» SHORT PROBLEM 1:
Repeat the passage of the data science interview text from "A: As it is" to "the predictor variable.", word for word.

** begin EXCERPTED TEXT **

Q1. In Python, how is memory managed?

A: In Python, the objects and data structures are located in a private heap which the programmer is not allowed to access. The Python interpreter handles it. The memory manager  allocates the heap space for Python objects while the inbuilt garbage collector recycles all the memory that is not being used to boost available heap space. 

Q2. It is possible to design a linear regression algorithm using a neural network?

A: A neural network can be used as a universal approximator; so it can definitely implement a linear regression algorithm.

Q3. What is bias-variance trade off? 

A: Bias is an error introduced in a data science model due to oversimplification of the machine learning algorithm. Though it may avoid noise, it may also miss out legitimate information. This leads to underfitting. Variance is an error introduced in the model due to complexity of the machine learning algorithm. The model not only picks up noise from the training data set but also performs badly on new unseen test data sets. This high sensitivity leads to overfitting. An increase in bias, decreases variance and an increase in variance, decreases bias. So the manner in which an algorithm is configured helps to balance the two or achieve a bias-variance tradeoff.

Q4.  If Pearson correlation between V1 and V2 is zero, is it    right to conclude that V1 and V2 do not have any relation between them?

A: No. If the correlation coefficient between V1 and V2 is zero, it just means that they don’t have any linear relationship.   Pearson correlation coefficient between two variables can be zero even when there is a relationship between them. 

Q5. What will happen when you fit degree 4 polynomial in linear regression?


A: As it is a higher degree polynomial, it will be more complex and so there are high chances that degree 4 polynomial will result in overfitting.


Q6. What are the assumptions required for linear regression?

A: The assumptions required for linear regression are linearity, normality, independence and homoscedasticity. Linearity means there is a linear relationship between the dependent variables and the regressors. The errors or residuals of the data are normally distributed and independent from each other, and there is minimal multicollinearity between explanatory variables. Homoscedasticity implies the variance around the regression line is the same for all values of the predictor variable.

Q7. Explain what precision and recall are. How do they relate to the ROC curve?

A: Recall is the ratio of the number of true positives divided by the sum of the true positives and the false negatives. It is the percentage of true positives, described as positive by the data model. It is the same as sensitivity. 

Precision is a ratio of the number of true positives divided by the sum of the true positives and false positives. It describes how good a model is at predicting the positive class –that is, it tells us what percent of positive predictions were correct. Precision is referred to as the positive predictive value.

** end EXCERPTED TEXT **

» SHORT PROBLEM 2:
Reproduce the records below from the line with "Zuid-Holland (42, 367)" to the line with "759-00-33 (106, 59)", including both of those lines and nothing else.

** begin SOURCE MATERIAL **

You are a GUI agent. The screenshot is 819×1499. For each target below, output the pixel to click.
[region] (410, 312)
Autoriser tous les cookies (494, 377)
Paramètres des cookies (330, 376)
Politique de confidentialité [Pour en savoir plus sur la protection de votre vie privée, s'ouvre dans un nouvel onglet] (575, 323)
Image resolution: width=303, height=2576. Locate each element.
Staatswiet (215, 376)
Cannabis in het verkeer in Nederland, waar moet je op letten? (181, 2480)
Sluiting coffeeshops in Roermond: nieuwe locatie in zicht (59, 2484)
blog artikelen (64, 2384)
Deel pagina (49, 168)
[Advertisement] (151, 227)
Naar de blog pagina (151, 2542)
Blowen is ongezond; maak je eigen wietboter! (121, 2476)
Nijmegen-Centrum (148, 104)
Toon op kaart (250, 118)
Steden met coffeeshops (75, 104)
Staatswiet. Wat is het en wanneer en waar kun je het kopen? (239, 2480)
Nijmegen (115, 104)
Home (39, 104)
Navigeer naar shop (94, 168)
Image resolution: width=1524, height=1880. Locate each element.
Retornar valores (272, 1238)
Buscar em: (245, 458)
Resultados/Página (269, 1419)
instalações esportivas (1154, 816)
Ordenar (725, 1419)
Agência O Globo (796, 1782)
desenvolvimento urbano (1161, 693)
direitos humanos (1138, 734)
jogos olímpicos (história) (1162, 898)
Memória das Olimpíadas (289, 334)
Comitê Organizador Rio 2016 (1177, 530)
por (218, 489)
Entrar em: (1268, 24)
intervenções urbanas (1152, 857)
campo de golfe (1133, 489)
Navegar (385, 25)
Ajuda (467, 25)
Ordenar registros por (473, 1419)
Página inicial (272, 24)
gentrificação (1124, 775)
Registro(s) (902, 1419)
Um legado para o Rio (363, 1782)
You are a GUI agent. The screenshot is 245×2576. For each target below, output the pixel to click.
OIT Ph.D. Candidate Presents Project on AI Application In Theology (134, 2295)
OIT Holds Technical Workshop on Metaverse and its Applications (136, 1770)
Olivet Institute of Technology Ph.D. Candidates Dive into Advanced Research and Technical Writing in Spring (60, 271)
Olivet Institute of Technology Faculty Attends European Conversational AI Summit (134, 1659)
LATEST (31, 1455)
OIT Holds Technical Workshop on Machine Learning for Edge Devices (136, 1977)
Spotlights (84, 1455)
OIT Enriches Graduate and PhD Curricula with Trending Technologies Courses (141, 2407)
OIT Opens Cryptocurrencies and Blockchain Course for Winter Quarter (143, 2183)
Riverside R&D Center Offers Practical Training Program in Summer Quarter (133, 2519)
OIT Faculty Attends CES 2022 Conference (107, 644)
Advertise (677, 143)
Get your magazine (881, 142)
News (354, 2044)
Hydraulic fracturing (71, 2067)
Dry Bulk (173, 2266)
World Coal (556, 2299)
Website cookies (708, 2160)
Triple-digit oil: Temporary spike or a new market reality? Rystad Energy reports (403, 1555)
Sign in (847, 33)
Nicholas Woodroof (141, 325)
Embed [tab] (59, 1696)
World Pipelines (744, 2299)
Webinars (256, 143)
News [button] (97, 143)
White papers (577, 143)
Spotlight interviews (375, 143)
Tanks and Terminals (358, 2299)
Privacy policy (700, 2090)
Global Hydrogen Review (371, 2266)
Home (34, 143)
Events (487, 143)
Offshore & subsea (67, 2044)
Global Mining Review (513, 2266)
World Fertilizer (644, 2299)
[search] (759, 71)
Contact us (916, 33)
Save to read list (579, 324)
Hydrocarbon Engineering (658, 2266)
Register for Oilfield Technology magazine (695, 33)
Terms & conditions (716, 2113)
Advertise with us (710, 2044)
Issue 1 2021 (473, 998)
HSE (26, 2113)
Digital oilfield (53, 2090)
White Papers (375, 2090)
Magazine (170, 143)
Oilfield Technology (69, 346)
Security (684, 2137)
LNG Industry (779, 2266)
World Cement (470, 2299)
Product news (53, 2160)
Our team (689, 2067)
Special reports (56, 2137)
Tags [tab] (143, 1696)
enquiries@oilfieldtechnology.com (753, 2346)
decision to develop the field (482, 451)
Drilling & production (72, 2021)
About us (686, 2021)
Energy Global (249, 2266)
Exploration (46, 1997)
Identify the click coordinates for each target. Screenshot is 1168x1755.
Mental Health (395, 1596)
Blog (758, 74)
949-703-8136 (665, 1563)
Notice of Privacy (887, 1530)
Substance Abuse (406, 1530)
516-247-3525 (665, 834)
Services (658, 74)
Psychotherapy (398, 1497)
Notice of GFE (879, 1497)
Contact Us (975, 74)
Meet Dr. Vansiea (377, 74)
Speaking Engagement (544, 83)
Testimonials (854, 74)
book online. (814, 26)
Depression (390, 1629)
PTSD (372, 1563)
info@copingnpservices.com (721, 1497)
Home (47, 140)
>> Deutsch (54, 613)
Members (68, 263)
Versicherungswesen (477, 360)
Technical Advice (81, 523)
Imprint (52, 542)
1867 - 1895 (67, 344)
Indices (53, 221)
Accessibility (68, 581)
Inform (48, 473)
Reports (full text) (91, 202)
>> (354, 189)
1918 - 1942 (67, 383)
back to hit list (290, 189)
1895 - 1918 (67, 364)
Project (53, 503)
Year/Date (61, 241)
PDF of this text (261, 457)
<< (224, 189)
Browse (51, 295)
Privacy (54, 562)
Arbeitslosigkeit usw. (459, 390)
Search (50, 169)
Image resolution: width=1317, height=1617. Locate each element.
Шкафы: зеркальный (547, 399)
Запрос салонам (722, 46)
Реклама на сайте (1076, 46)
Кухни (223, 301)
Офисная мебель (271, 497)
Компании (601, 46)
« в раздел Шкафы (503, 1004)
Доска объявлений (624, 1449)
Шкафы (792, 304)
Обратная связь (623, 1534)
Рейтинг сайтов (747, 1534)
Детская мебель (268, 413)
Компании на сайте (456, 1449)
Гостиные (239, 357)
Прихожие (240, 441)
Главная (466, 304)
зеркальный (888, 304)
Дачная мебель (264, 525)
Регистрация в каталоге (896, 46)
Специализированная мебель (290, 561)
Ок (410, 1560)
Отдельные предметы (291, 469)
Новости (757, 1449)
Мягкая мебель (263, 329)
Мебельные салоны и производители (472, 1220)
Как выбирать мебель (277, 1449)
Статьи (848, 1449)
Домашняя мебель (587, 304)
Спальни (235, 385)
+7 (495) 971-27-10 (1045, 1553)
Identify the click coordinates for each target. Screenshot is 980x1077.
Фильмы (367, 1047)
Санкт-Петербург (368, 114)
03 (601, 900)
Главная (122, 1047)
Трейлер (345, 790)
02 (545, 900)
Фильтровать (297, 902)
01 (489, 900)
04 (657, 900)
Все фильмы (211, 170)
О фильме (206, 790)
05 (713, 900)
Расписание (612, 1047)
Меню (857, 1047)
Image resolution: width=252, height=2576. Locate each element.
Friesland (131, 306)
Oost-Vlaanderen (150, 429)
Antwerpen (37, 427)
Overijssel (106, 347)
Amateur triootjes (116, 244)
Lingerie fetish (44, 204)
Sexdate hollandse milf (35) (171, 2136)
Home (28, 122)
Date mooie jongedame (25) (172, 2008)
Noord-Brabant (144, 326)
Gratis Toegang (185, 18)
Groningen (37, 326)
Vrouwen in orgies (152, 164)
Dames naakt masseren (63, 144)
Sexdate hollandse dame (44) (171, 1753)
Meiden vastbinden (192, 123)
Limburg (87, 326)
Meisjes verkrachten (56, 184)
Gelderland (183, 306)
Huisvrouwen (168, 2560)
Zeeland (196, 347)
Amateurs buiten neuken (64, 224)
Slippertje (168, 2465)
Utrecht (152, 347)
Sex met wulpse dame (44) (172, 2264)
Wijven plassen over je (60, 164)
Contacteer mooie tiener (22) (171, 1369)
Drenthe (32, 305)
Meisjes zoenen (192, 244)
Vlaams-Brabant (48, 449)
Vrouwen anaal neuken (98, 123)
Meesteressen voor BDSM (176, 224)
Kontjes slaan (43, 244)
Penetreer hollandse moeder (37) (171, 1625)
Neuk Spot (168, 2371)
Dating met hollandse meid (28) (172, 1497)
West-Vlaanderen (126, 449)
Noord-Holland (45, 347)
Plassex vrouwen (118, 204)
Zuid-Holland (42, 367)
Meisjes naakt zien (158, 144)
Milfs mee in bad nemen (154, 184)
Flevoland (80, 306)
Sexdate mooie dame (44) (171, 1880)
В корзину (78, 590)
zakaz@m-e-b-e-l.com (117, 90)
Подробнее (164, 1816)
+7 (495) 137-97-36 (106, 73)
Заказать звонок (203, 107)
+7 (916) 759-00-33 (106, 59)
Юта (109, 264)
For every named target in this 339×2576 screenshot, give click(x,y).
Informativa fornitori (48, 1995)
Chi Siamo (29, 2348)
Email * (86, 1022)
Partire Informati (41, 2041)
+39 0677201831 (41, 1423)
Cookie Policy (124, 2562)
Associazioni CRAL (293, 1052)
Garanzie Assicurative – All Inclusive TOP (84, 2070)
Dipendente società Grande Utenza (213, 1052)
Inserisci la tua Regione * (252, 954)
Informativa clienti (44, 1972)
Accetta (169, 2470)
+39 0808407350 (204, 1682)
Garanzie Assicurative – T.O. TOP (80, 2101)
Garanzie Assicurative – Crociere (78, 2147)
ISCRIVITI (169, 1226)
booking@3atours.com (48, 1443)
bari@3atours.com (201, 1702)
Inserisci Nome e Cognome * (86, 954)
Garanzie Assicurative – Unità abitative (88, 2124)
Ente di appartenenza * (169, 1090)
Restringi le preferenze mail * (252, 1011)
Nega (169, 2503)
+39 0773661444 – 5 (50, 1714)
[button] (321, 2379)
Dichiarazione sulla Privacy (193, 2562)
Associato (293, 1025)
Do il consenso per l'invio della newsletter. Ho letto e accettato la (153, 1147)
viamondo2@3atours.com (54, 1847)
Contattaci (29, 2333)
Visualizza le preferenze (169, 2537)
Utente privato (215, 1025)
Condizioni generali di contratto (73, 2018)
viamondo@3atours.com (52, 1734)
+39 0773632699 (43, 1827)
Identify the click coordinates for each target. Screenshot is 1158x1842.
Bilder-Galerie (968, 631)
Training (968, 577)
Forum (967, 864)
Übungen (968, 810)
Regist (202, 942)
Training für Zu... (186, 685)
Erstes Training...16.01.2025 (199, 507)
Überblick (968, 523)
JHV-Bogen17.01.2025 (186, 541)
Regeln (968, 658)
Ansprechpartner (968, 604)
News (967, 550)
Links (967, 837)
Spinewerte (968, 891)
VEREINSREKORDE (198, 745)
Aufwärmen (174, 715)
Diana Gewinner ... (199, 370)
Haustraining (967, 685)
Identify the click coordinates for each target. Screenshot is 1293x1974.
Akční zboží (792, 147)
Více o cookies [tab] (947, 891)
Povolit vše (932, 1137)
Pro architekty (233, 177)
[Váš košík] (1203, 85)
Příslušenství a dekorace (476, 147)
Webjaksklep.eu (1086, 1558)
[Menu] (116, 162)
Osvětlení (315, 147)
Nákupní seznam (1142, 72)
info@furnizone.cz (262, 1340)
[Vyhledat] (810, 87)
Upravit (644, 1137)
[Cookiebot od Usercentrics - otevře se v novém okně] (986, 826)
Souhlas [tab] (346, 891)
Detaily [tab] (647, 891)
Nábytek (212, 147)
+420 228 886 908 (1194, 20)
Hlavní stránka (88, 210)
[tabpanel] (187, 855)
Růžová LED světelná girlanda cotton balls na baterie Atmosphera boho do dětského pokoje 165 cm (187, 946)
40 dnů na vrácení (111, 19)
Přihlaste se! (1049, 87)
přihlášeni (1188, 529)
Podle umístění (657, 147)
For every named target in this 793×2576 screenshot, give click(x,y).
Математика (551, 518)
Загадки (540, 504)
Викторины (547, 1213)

** end SOURCE MATERIAL **

» WRITTEN RESPONSE 1:
A: As it is a higher degree polynomial, it will be more complex and so there are high chances that degree 4 polynomial will result in overfitting.


Q6. What are the assumptions required for linear regression?

A: The assumptions required for linear regression are linearity, normality, independence and homoscedasticity. Linearity means there is a linear relationship between the dependent variables and the regressors. The errors or residuals of the data are normally distributed and independent from each other, and there is minimal multicollinearity between explanatory variables. Homoscedasticity implies the variance around the regression line is the same for all values of the predictor variable.

» WRITTEN RESPONSE 2:
Zuid-Holland (42, 367)
Meisjes naakt zien (158, 144)
Milfs mee in bad nemen (154, 184)
Flevoland (80, 306)
Sexdate mooie dame (44) (171, 1880)
В корзину (78, 590)
zakaz@m-e-b-e-l.com (117, 90)
Подробнее (164, 1816)
+7 (495) 137-97-36 (106, 73)
Заказать звонок (203, 107)
+7 (916) 759-00-33 (106, 59)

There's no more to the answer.